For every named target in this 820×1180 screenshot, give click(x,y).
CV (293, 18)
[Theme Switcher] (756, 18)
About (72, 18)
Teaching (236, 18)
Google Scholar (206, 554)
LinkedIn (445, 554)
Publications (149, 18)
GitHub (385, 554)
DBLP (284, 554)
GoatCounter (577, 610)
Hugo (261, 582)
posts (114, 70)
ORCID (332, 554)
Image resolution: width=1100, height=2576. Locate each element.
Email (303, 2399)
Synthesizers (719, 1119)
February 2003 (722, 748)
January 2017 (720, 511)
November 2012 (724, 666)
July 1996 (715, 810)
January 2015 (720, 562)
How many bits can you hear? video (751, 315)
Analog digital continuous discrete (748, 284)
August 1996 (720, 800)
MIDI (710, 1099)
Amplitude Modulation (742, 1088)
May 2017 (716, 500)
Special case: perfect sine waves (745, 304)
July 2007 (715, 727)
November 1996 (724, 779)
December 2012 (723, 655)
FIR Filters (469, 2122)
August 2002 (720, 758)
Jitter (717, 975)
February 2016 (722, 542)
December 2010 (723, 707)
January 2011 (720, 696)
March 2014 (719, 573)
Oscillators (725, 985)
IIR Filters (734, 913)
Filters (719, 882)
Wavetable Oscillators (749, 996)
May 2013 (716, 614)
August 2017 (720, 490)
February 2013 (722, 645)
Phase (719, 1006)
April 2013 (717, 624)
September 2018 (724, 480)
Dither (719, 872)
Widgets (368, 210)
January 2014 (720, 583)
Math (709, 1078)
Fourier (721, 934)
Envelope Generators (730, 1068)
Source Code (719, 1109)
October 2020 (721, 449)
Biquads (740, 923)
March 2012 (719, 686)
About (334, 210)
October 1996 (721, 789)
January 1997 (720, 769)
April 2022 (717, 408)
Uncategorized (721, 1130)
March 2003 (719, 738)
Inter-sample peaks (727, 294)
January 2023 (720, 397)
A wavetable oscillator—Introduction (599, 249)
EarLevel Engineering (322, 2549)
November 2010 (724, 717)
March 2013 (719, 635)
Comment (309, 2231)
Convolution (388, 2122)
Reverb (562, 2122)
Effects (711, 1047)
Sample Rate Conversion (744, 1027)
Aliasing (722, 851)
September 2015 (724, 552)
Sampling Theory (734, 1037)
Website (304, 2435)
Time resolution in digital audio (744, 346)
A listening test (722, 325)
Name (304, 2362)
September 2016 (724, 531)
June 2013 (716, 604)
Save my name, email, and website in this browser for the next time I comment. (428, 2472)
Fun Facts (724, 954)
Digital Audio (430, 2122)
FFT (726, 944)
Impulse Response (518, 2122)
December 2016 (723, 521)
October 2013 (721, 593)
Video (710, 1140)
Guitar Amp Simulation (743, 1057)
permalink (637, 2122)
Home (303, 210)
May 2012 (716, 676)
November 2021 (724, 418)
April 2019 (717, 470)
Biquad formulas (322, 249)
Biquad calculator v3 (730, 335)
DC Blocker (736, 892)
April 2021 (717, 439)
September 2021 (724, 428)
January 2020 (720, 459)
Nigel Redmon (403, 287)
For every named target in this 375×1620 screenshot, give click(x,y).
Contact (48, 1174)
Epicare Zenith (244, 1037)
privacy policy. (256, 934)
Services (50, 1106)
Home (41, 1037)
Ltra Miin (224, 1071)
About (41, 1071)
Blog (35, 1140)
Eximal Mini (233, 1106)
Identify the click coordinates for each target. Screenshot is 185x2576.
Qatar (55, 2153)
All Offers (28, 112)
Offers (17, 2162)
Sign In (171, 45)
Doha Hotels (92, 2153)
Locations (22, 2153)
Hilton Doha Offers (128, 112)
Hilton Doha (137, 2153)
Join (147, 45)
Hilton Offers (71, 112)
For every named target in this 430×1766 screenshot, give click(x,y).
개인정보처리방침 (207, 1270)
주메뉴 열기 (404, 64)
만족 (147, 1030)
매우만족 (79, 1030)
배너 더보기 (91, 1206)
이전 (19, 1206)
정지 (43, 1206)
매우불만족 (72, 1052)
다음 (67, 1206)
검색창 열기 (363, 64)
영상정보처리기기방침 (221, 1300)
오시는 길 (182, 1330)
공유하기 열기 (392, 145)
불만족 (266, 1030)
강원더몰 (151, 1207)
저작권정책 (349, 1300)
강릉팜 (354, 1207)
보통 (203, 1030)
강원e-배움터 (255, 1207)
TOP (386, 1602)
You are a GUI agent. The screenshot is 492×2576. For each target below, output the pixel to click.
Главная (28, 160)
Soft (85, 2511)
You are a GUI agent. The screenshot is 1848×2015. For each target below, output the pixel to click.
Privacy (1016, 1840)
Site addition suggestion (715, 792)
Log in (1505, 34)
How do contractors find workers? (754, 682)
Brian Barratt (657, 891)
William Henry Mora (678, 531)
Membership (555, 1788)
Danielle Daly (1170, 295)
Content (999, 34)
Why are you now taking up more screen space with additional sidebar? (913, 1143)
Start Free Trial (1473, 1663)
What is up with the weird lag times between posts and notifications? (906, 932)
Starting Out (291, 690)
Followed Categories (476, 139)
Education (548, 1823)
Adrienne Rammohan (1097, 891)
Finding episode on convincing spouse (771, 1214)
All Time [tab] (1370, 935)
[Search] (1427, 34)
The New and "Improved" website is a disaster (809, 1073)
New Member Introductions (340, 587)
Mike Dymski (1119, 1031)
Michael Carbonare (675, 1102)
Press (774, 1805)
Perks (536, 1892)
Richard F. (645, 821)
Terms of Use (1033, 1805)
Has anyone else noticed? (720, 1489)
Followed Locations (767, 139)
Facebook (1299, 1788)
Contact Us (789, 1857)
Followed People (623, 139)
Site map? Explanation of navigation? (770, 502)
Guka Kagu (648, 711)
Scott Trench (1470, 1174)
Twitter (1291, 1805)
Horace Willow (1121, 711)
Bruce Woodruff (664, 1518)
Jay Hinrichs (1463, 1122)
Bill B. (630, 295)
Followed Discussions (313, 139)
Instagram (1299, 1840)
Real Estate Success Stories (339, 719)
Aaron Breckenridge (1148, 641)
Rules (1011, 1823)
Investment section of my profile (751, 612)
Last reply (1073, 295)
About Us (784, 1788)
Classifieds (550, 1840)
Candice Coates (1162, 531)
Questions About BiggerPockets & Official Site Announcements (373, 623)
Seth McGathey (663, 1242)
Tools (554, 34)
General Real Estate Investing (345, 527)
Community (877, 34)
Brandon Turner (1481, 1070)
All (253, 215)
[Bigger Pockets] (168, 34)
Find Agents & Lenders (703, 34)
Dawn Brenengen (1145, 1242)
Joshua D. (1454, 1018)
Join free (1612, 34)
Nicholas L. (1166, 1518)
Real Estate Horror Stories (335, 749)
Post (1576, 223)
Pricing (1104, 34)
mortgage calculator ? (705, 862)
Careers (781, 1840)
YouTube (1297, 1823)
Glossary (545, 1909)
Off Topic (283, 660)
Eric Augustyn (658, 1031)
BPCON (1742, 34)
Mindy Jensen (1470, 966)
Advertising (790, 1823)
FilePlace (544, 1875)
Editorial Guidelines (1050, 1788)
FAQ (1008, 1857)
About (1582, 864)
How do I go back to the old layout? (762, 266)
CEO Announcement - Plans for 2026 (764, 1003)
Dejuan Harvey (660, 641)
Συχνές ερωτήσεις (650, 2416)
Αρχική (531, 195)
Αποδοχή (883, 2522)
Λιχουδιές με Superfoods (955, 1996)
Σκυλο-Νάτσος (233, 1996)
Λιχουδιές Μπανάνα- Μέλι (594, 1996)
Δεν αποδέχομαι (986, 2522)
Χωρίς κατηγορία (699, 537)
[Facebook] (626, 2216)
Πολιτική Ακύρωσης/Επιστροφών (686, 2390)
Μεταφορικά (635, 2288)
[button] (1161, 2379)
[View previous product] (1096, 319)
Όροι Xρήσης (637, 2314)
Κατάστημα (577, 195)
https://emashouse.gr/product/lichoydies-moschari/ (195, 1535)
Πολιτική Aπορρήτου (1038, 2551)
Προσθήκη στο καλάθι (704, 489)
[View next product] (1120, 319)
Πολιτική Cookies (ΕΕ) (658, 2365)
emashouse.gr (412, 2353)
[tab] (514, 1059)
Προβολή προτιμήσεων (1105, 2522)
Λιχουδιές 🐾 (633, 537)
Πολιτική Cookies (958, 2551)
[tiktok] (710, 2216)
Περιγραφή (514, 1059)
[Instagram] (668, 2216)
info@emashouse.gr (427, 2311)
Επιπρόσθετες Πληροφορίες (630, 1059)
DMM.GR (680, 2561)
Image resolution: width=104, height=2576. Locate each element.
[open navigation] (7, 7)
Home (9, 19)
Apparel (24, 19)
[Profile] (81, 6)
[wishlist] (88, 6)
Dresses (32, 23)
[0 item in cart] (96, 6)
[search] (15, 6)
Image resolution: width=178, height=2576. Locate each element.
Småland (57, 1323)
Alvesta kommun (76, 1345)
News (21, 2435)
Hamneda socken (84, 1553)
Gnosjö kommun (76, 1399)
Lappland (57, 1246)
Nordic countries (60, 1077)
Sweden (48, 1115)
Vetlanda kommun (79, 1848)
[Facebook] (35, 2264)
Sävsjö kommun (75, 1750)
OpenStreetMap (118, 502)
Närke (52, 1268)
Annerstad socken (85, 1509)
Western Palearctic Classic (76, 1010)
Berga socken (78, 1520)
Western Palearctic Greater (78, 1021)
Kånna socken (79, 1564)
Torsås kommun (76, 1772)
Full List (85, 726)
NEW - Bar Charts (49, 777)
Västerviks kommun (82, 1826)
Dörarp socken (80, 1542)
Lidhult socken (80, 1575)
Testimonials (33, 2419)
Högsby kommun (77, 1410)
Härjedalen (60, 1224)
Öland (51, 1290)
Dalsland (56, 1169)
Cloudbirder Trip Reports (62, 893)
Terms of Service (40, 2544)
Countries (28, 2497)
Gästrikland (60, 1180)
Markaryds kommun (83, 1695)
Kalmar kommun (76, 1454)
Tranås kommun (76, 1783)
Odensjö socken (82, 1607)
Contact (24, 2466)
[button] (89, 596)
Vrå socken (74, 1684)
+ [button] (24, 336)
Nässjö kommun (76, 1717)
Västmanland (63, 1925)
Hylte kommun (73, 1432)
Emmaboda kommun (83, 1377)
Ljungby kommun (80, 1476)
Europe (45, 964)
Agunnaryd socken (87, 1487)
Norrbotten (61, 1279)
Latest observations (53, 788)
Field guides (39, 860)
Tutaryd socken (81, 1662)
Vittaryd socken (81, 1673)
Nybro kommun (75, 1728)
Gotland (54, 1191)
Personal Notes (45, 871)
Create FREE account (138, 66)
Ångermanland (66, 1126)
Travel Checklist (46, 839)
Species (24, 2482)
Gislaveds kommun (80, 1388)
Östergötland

__Problem requirements__
Whenever a line of the material holds the word "next", copy it out.

__Solution for this exercise__
Save my name, email, and website in this browser for the next time I comment. (428, 2472)
[View next product] (1120, 319)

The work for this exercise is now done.